Et si le héros principal reste bien classique, des nuances sont tout de même intéressantes à prendre en compte. L’une des missions consiste par exemple à injecter un sérum aux victimes (qui se révèle être le véritable poison) et d’éliminer les scientifiques ayant travaillé sur le virus. Qu’ils soient armés ou non. Dans les deux situations, le joueur est face à de pures homicides (volontaires et involontaires), et à une rupture des accords de Genève. Un cas moral, malheureusement peu souligné dans le jeu, mais qui fait écho à d’autres titres.

Santé !

Syphon Filter est également avant-gardiste dans ses mécaniques. Citons par exemple la capacité de passer de la troisième à la première personne pour viser, un marqueur de grenade que reprendra Gears of War (et bien d’autres jeux par la suite), des objectifs en temps limité et un système de santé surprenant. Le personnage que l’on incarne possède une barre de vie (très fragile) que l’on peut recouvrir d’une armure, beaucoup plus robuste. S’il est possible de régénérer son gilet pare-balle, la vie est en revanche tributaire du chapitre entier. Une mécanique que reprendra plus ou moins Halo ODST. Notons également une jauge de danger, qui se remplit vite si Gabe reste immobile face aux adversaires. Le mouvement est donc la clef dans les affrontements.

Mineur, mais majeur

Si Syphon Filter est loin d’avoir la renommée de Metal Gear Solid, c’est parce qu’Hideo Kojima a su sublimer le gameplay par une histoire riche et subtile. Cependant, le titre chapeauté par John Garvin a le mérite d’avoir été novateur sur plusieurs points, qu’ils soient liés au scénario, au gameplay ou aux niveaux (celui du train, repris dans Uncharted 2). Hélas, la licence s’est noyée dans la vague de jeux d’action qu’elle a tendu à influencer. Malgré le succès commercial des trois premiers épisodes (et de celui sur PSP), Syphon Filter s’est éteint en 2007 avec Logan’s Shadow.

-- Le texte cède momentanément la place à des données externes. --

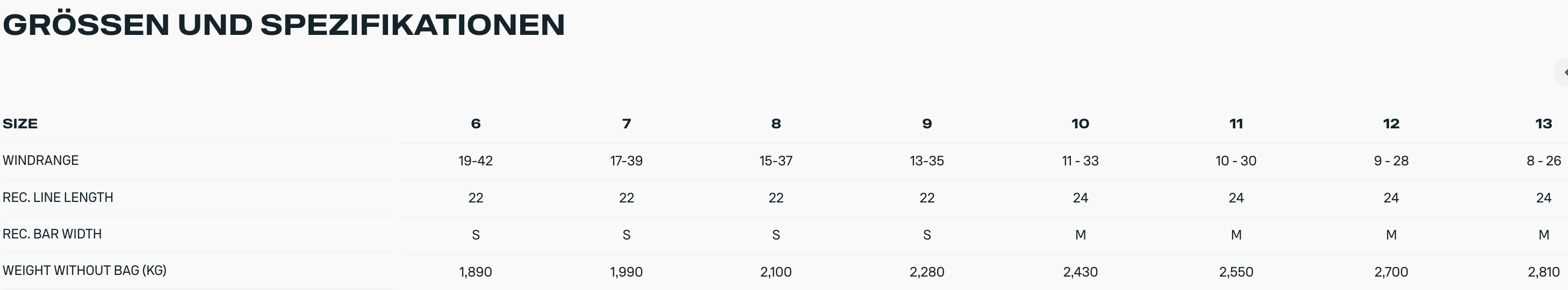Viewport: 1568px width, 290px height.
Task: Click the Grössen und Spezifikationen heading
Action: pos(284,25)
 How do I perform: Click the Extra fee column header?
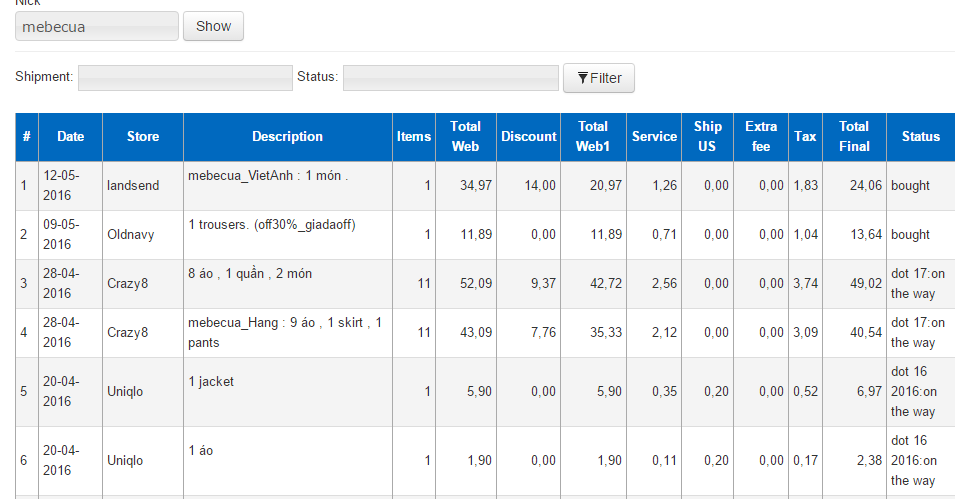point(761,137)
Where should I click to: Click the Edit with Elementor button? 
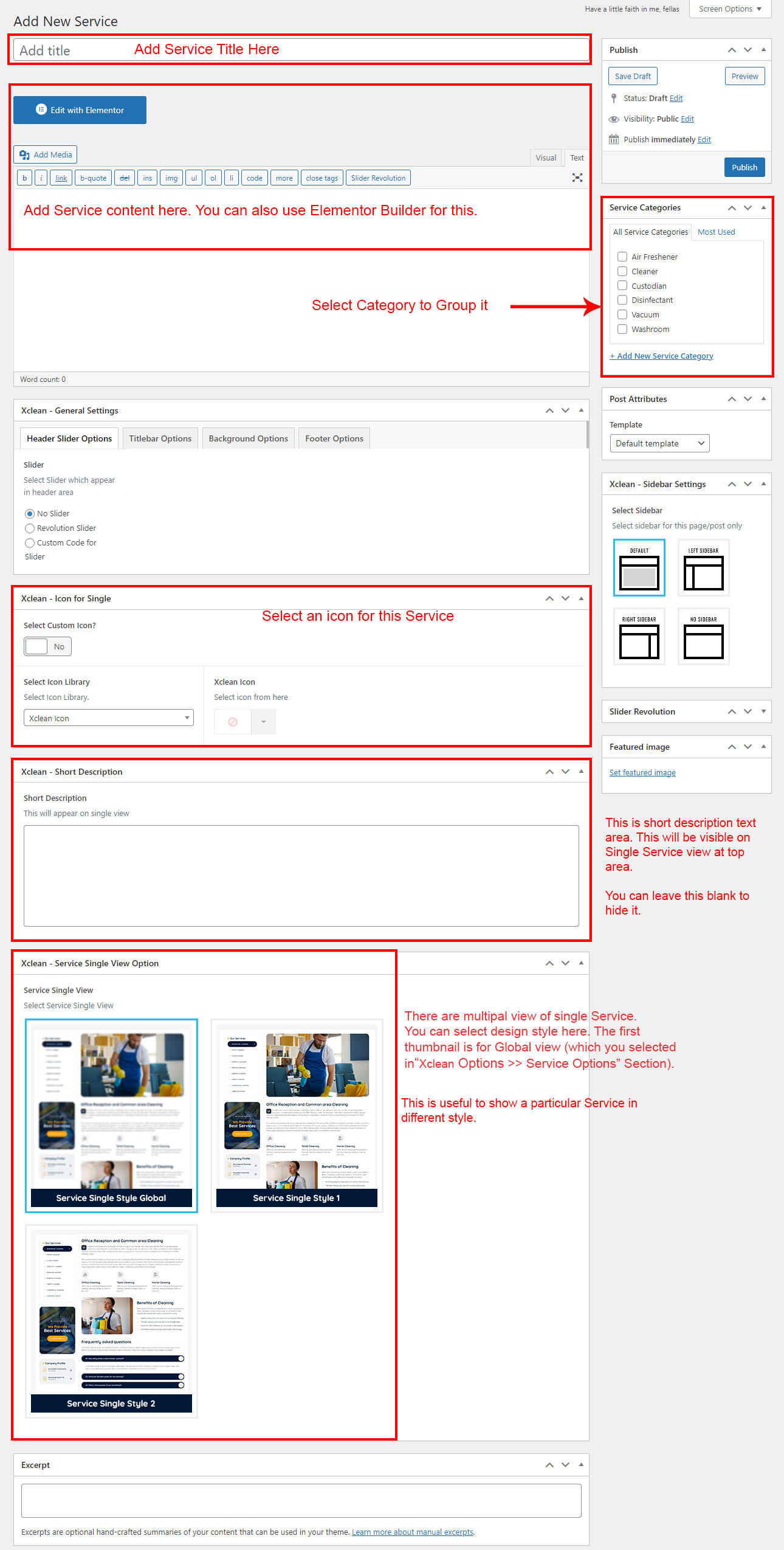click(80, 110)
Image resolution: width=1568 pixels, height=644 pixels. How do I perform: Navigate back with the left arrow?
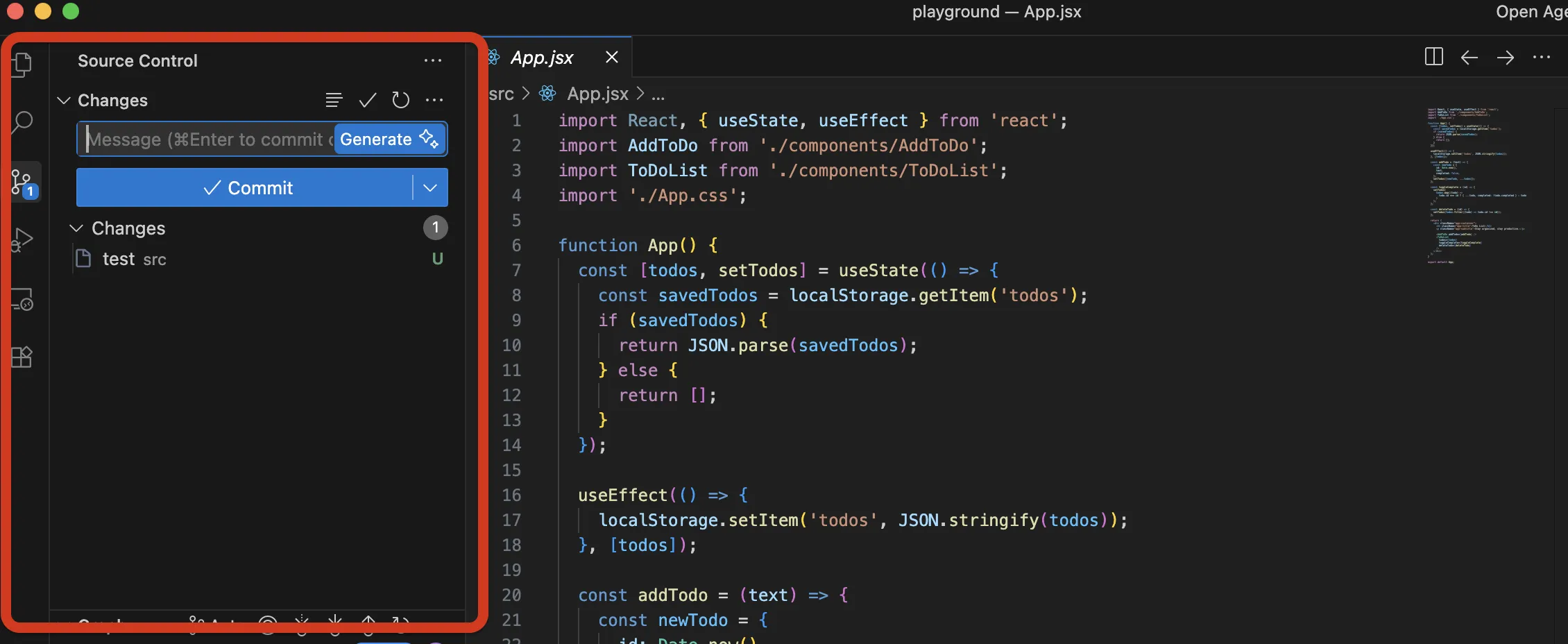[x=1469, y=57]
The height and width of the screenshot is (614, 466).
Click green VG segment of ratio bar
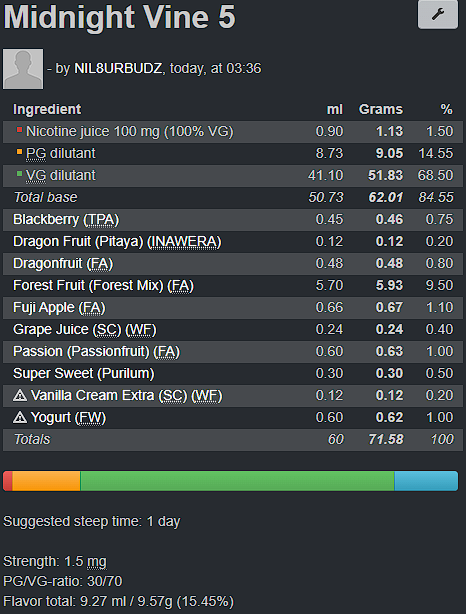(x=237, y=481)
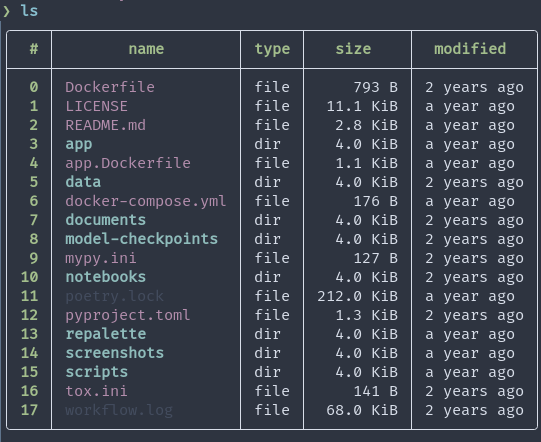541x442 pixels.
Task: Click the mypy.ini file
Action: click(x=101, y=258)

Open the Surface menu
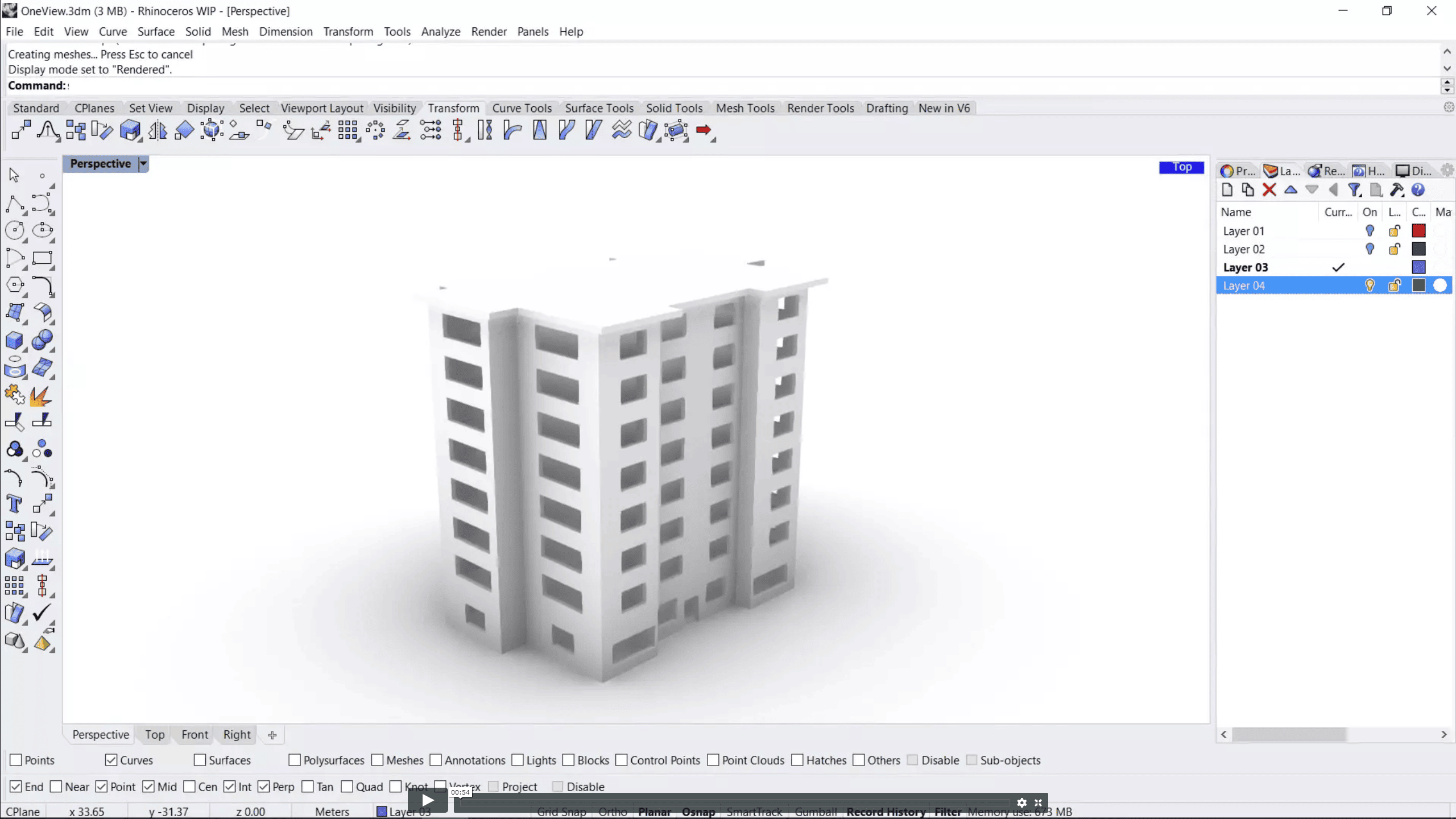pyautogui.click(x=156, y=31)
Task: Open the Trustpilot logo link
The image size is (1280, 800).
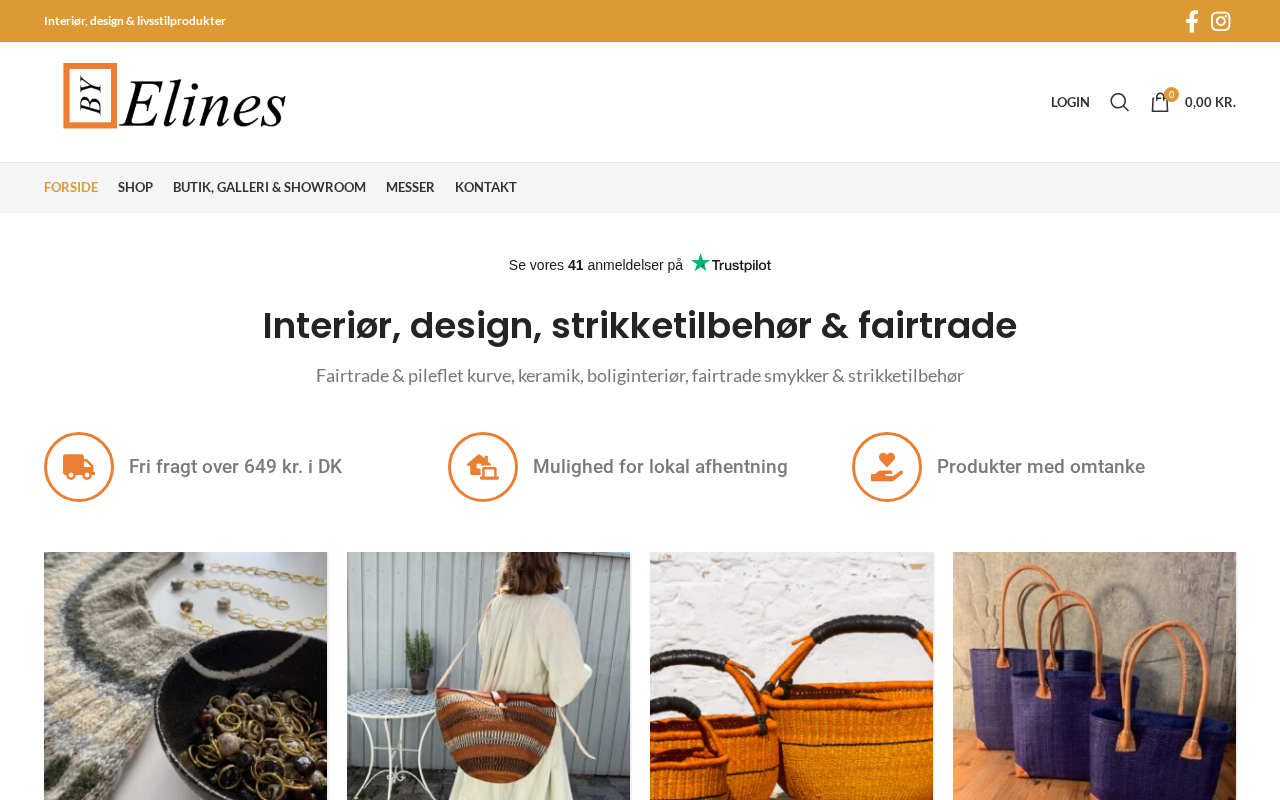Action: [x=731, y=264]
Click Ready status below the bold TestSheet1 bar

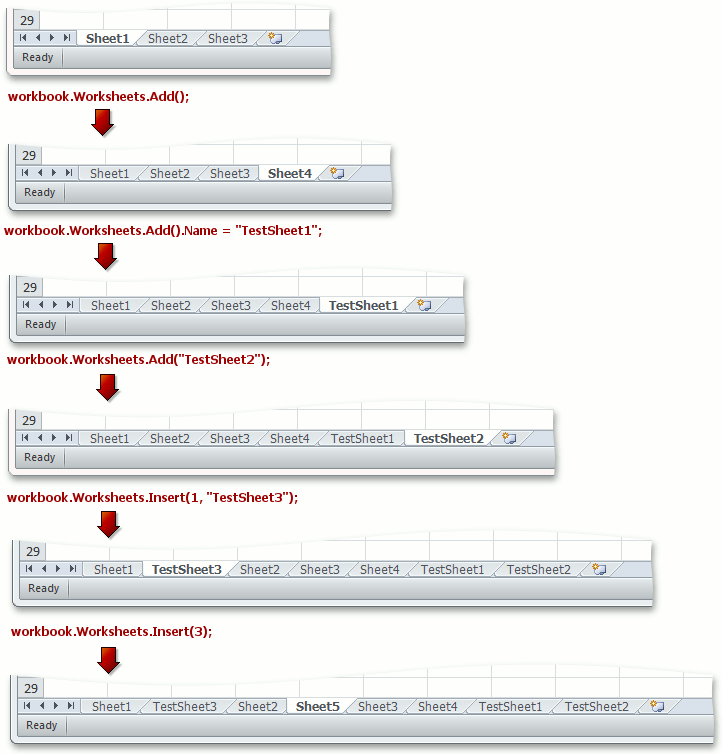(x=40, y=324)
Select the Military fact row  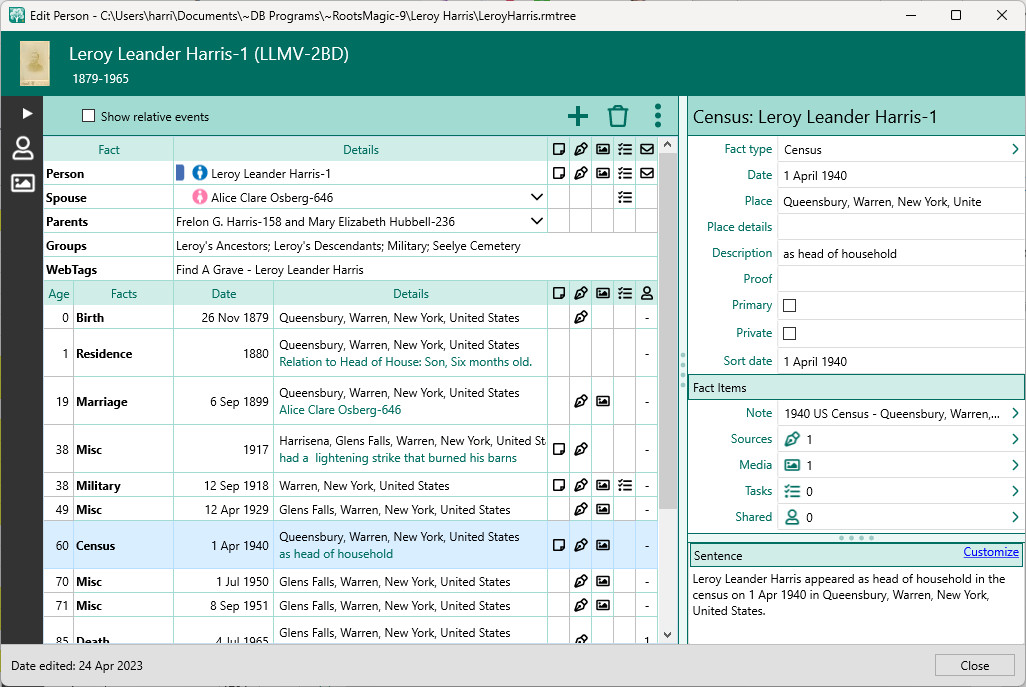click(98, 486)
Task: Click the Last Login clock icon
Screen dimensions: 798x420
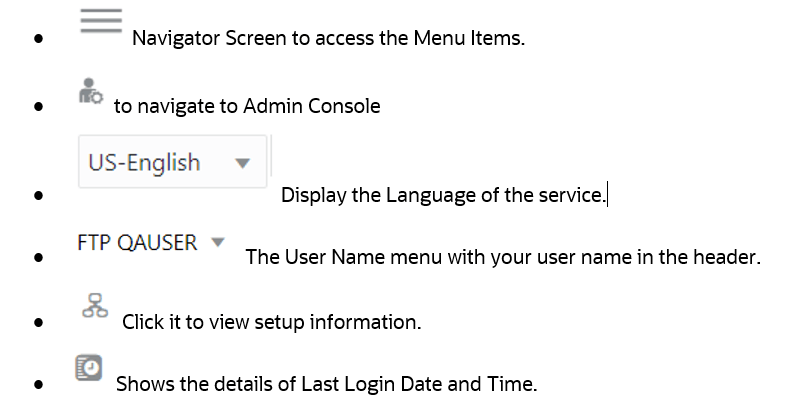Action: [91, 367]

La saga a pourtant tenté plusieurs virages. Tout d’abord avec l’opus PS2, Omega Strain, ajoute ainsi une légère touche RPG (on crée son personnage, il gagne des niveaux et des armes). Quant aux épisodes PSP, ils s’adaptent forcément à la maniabilité de la console portable. Le côté « run & gun » disparait au profit d’un système de couverture plus classique.

Demain ne meurt jamais

La saga reviendra-t-elle ? Si la fin de Logan’s Shadow est sans doute explicite, l’apparition d’un clin d’œil dans Days Gone attire l’attention. On peut trouver un dossier sur le virus Syphon Filter dans l’un des bâtiments du jeu. Simple référence à la licence qui a lancé le studio, ou véritable envie de ressusciter l’Agence ?

Actuellement, c’est sans doute à travers Spec Ops : The Line que l’on peut le successeur spirituel du premier titre. On y retrouve le thème de la guerre chimique, de la moralité des ordres, et il s’agit bien sûr d’un jeu d’action où l’infiltration est tout à fait possible dans certains cas.